Being Grandmothered
It’s official now, I have been Grandmothered. At first I had a hard time embracing that identity, but not because I’m attached to my youthful image. I passed the youthful grandmother phase long ago, landing firmly in the Great Grandmother category.
For the last ten or fifteen years almost every one of my friends has become a grandmother, usually many times. I’ve delighted in their photos and cute kid stories, from to toddlerhood through puberty and sometimes college. I’ve loved witnessing that special bond between grandchild and grandparent. I only occasionally thought I might be missing out on something. Mostly I was too busy celebrating my new life of freedom. Having spent large swaths of my life trying (and often failing) to manage my original family from afar, I was taking a big break.

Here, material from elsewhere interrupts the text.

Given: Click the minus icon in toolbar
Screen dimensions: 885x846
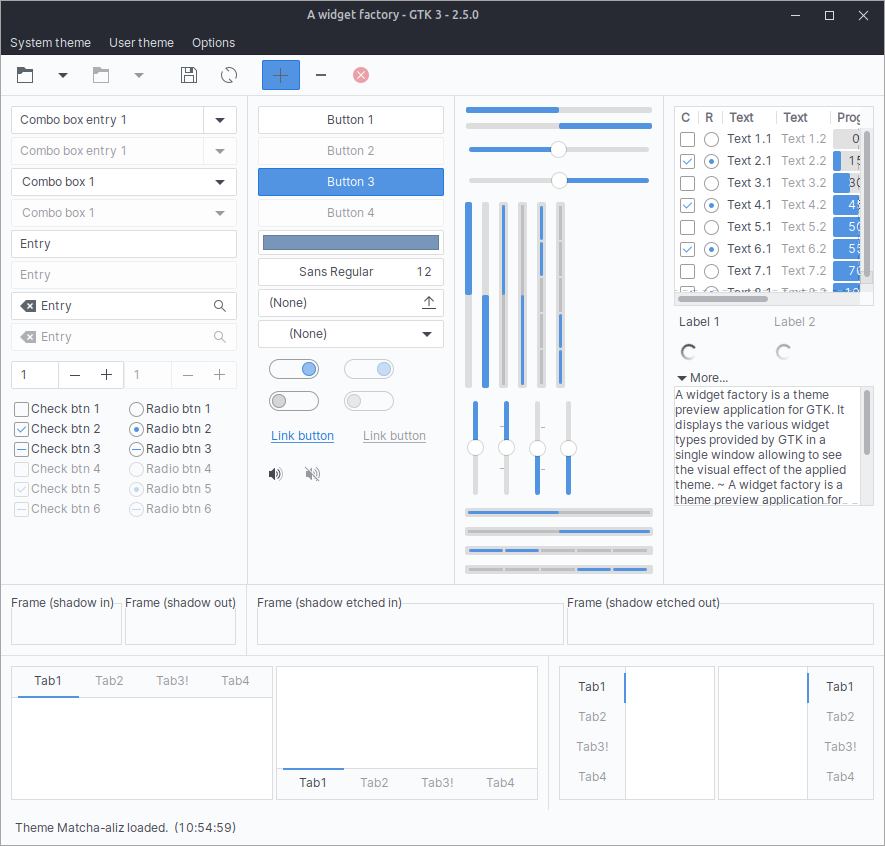Looking at the screenshot, I should (321, 75).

Besides. both of my adult children were skittish about bringing a new being into this fragile world, and that’s been okay with me. I knew they weren’t the only ones of their generation weighing the costs of parenthood in a new light. I joyfully embraced the joys of being Not a Grandmother in other ways, seeing myself as a space holder, an elder hoping to share a bit of life wisdom in a culture gone mad.

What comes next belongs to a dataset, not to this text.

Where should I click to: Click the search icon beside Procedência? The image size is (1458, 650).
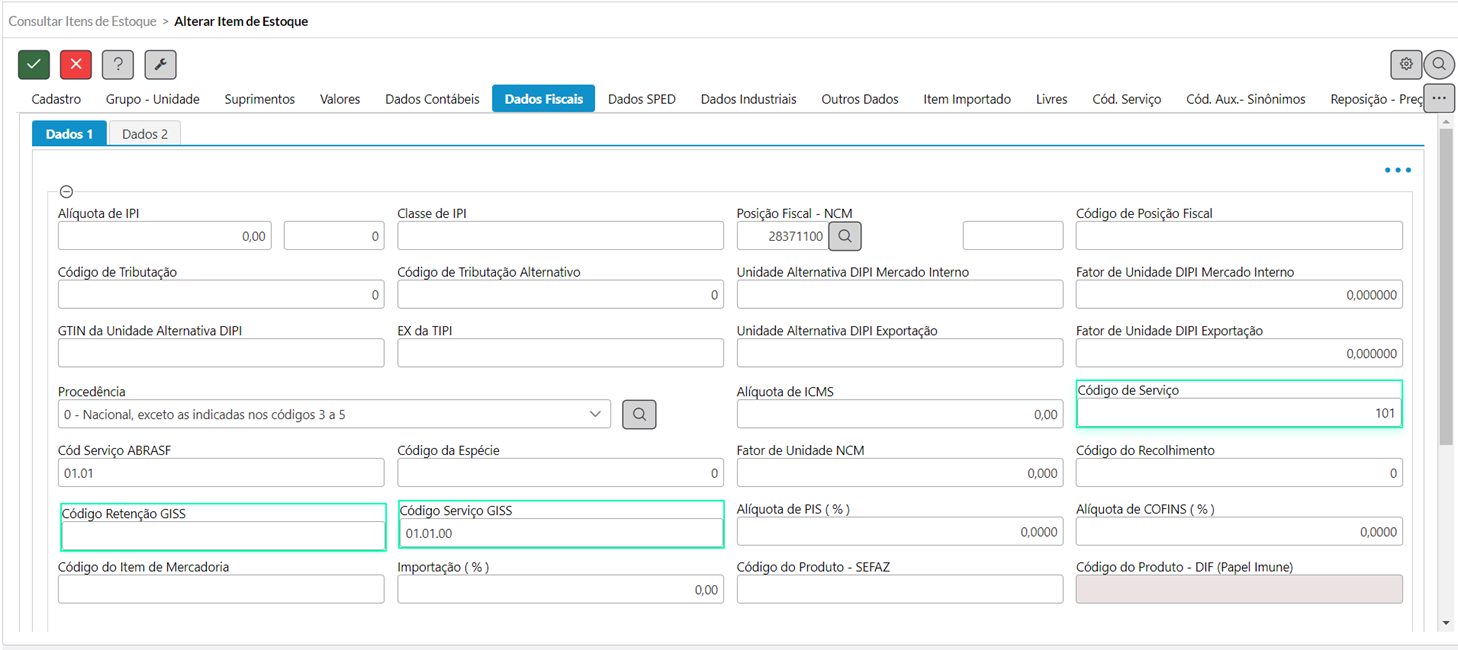click(639, 414)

So when my son and his partner, both in their early forties, slipped a sonagram into a slide show on Christmas Eve I was flummoxed. Once I realized what it was, I assumed that maybe it was an early photo of a new puppy to add to their interspecies family. I was totally unprepared for how my body reacted to the actual news. Something about the wonder of new life, I guess. But for a while tears kept showing up inconveniently.

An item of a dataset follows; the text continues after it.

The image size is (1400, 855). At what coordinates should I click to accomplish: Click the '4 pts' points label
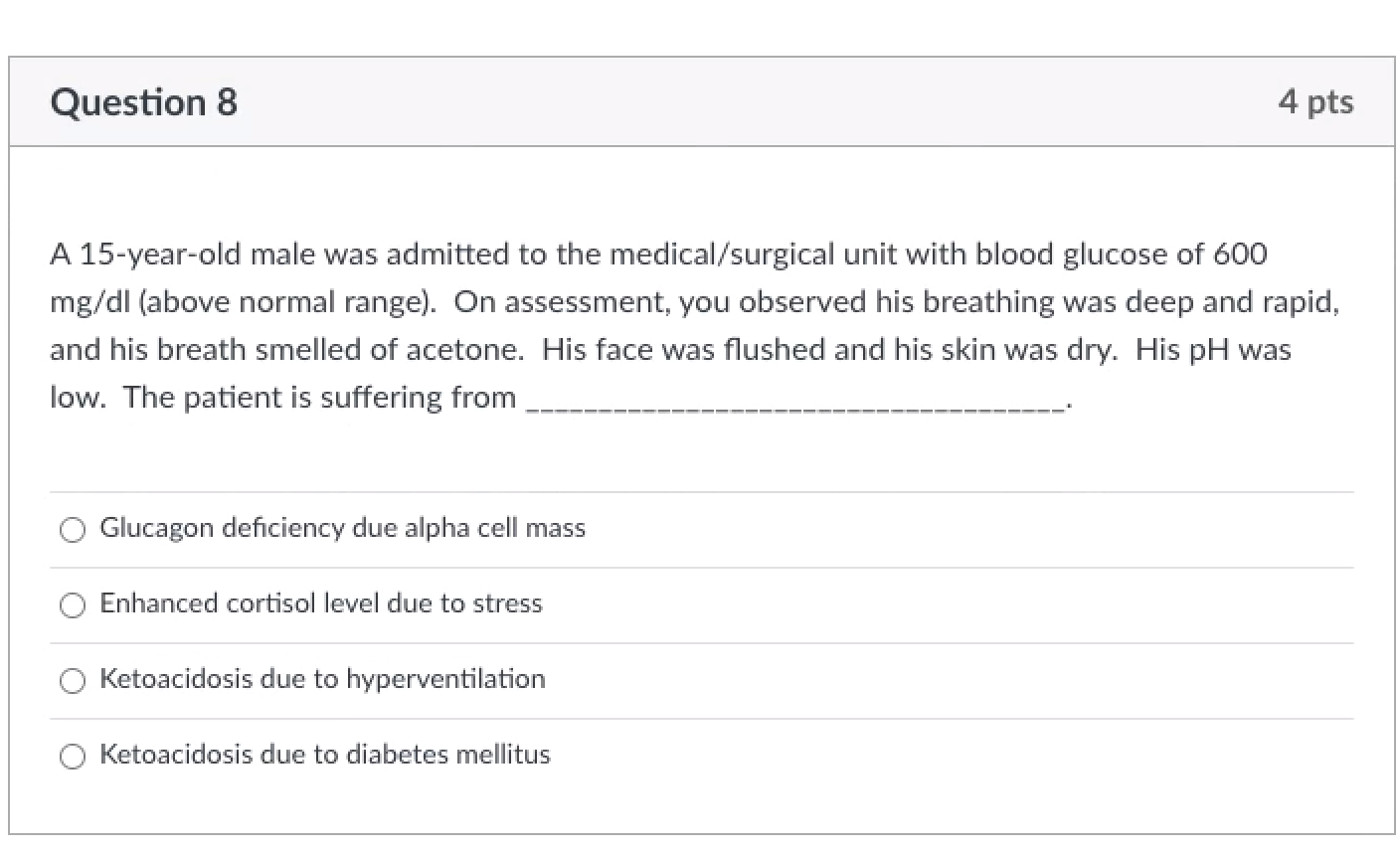click(1315, 101)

In a New Year’s text strand with lifetime friends, I dropped the grandbaby news as an afterthought Everyone weighed in immediately. Holding that baby will change you, they concurred. This tickled my curiosity. Then I remembered my own grandfather, who always kind of glowed when I was around. He never stopped telling me how special I was, what a wonder: his Very First Grandchild. Like no other.
So you might say I had a few expectations during the second and third trimesters of waiting. When I tried to imagine holding a newborn, a fog would roll in. For one thing, the very fact of birth itself seemed incomprehensible. Confronted by the enormity of the reality of life, I gave up.
Then a few weeks ago it happened. Life’s biggest miracle. Birth. She is, of course, the most beautiful newborn in the world, a tiny and fragile frog, her cry like a rusty gate opening at first, building into full-throated protest. She will need that voice, I think. The world will need her voice.
So how was it to hold my one and likely only grandbaby for the very first time? At first, it was basic. Natural. But lately the epiphanies have been multiplying. I look at her classic oblong-shaped face, the one I recognize from long-gone ancestors, and I am moved by a deep connection to the flow of life through generations. And then there was the discovery that she also has a jumbo-sized little toe on the left foot like me. Okay. I may be making that up. We’ll see how this turns out.
Mostly I wonder every time I hold her what ‘s going on in her brain while she sleeps herself into readiness for this world. And then there’s that mysterious newborn smile, the one my mother explained to me as angels whispering in the baby’s ear. This is as good in my mind as any other theory, like for instance the gas and pooping hypothesis.
Because this has been a holy time. Words just can’t do it. I’m still mesmerized by the mystery of whatever world came from. Perhaps it’s because it’s a lot like where I’m going. Back to the ultimate mystery.
What does it mean to be a part of the flow of life from one generation to the next? I’m still finding out. Right now I feel more exposed, more vulnerable to the evils and craziness of this world.
But I’m also newly hopeful and motivated.
I see possibilities on the horizon. And I want that future more than ever. I want to spend my remaining time building and uplifting this world, fueled by that hope. I want to make the calls, write the letters. I also want to sing. Maybe I’ll return to my beloved women’s choir, or maybe I’ll join the Raging Grannies. A loving, raging, granny and a joyful peace warrior.
But today when I hold her tiny body I take a long whiff of her tiny fragrant head. A fragrance like no other. I’m aware that I’m breathing in the most essential scent of life itself. And this is enough. More than enough.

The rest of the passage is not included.